__Problem details__:
Copy out the listing below word for word, keeping every line unchanged.

__Materials provided__:
--- BEGIN ---
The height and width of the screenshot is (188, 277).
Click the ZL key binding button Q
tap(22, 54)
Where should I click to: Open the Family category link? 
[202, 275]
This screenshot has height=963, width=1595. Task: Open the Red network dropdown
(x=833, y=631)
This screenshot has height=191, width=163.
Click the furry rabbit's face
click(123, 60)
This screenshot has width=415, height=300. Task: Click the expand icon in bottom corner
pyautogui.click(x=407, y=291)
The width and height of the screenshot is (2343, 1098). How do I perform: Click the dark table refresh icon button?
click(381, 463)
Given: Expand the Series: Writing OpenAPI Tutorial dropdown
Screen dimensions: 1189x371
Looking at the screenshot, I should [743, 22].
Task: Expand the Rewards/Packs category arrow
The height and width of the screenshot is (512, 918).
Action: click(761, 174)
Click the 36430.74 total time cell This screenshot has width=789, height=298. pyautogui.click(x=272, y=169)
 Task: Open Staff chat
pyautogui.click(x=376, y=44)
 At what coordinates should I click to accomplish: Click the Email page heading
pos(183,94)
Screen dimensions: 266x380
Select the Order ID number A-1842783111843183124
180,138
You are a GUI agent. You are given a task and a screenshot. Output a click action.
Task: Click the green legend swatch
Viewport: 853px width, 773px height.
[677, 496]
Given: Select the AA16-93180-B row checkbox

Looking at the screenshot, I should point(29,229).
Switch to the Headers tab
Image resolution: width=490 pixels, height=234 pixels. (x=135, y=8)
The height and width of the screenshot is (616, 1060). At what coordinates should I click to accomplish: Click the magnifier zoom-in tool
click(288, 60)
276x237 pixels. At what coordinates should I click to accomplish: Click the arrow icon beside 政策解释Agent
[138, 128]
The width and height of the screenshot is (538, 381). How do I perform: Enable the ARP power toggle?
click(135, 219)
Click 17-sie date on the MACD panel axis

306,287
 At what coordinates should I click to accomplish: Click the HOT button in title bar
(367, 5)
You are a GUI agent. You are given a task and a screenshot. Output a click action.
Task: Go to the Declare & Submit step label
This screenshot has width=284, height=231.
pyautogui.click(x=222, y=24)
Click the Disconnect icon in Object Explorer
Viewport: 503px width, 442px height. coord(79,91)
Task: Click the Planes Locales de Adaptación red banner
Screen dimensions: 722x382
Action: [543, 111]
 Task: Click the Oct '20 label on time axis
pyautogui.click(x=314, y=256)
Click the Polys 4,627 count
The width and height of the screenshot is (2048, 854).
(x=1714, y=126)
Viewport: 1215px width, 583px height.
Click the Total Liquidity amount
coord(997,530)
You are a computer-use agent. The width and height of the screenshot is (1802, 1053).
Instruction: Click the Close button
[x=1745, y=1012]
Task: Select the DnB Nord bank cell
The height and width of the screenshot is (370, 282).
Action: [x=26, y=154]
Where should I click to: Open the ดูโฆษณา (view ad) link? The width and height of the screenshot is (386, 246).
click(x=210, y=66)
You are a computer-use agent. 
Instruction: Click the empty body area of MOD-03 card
--- END ---
__Response below__:
The height and width of the screenshot is (188, 277).
Click the ZL key binding button Q
tap(22, 54)
Where should I click to: Open the Family category link? 
[202, 275]
This screenshot has height=963, width=1595. Task: Open the Red network dropdown
(x=833, y=631)
This screenshot has height=191, width=163.
Click the furry rabbit's face
click(123, 60)
This screenshot has width=415, height=300. Task: Click the expand icon in bottom corner
pyautogui.click(x=407, y=291)
The width and height of the screenshot is (2343, 1098). How do I perform: Click the dark table refresh icon button?
click(381, 463)
Given: Expand the Series: Writing OpenAPI Tutorial dropdown
Screen dimensions: 1189x371
Looking at the screenshot, I should [743, 22].
Task: Expand the Rewards/Packs category arrow
The height and width of the screenshot is (512, 918).
Action: click(761, 174)
Click the 36430.74 total time cell This screenshot has width=789, height=298. pyautogui.click(x=272, y=169)
 Task: Open Staff chat
pyautogui.click(x=376, y=44)
 At what coordinates should I click to accomplish: Click the Email page heading
pos(183,94)
Screen dimensions: 266x380
Select the Order ID number A-1842783111843183124
180,138
You are a GUI agent. You are given a task and a screenshot. Output a click action.
Task: Click the green legend swatch
Viewport: 853px width, 773px height.
[677, 496]
Given: Select the AA16-93180-B row checkbox

Looking at the screenshot, I should point(29,229).
Switch to the Headers tab
Image resolution: width=490 pixels, height=234 pixels. (x=135, y=8)
The height and width of the screenshot is (616, 1060). At what coordinates should I click to accomplish: Click the magnifier zoom-in tool
click(288, 60)
276x237 pixels. At what coordinates should I click to accomplish: Click the arrow icon beside 政策解释Agent
[138, 128]
The width and height of the screenshot is (538, 381). How do I perform: Enable the ARP power toggle?
click(135, 219)
Click 17-sie date on the MACD panel axis

306,287
 At what coordinates should I click to accomplish: Click the HOT button in title bar
(367, 5)
You are a GUI agent. You are given a task and a screenshot. Output a click action.
Task: Go to the Declare & Submit step label
This screenshot has width=284, height=231.
pyautogui.click(x=222, y=24)
Click the Disconnect icon in Object Explorer
Viewport: 503px width, 442px height. coord(79,91)
Task: Click the Planes Locales de Adaptación red banner
Screen dimensions: 722x382
Action: [543, 111]
 Task: Click the Oct '20 label on time axis
pyautogui.click(x=314, y=256)
Click the Polys 4,627 count
The width and height of the screenshot is (2048, 854).
(x=1714, y=126)
Viewport: 1215px width, 583px height.
Click the Total Liquidity amount
coord(997,530)
You are a computer-use agent. The width and height of the screenshot is (1802, 1053).
Instruction: Click the Close button
[x=1745, y=1012]
Task: Select the DnB Nord bank cell
The height and width of the screenshot is (370, 282).
Action: [x=26, y=154]
Where should I click to: Open the ดูโฆษณา (view ad) link? The width and height of the screenshot is (386, 246).
click(x=210, y=66)
You are a computer-use agent. 
Instruction: Click the empty body area of MOD-03 card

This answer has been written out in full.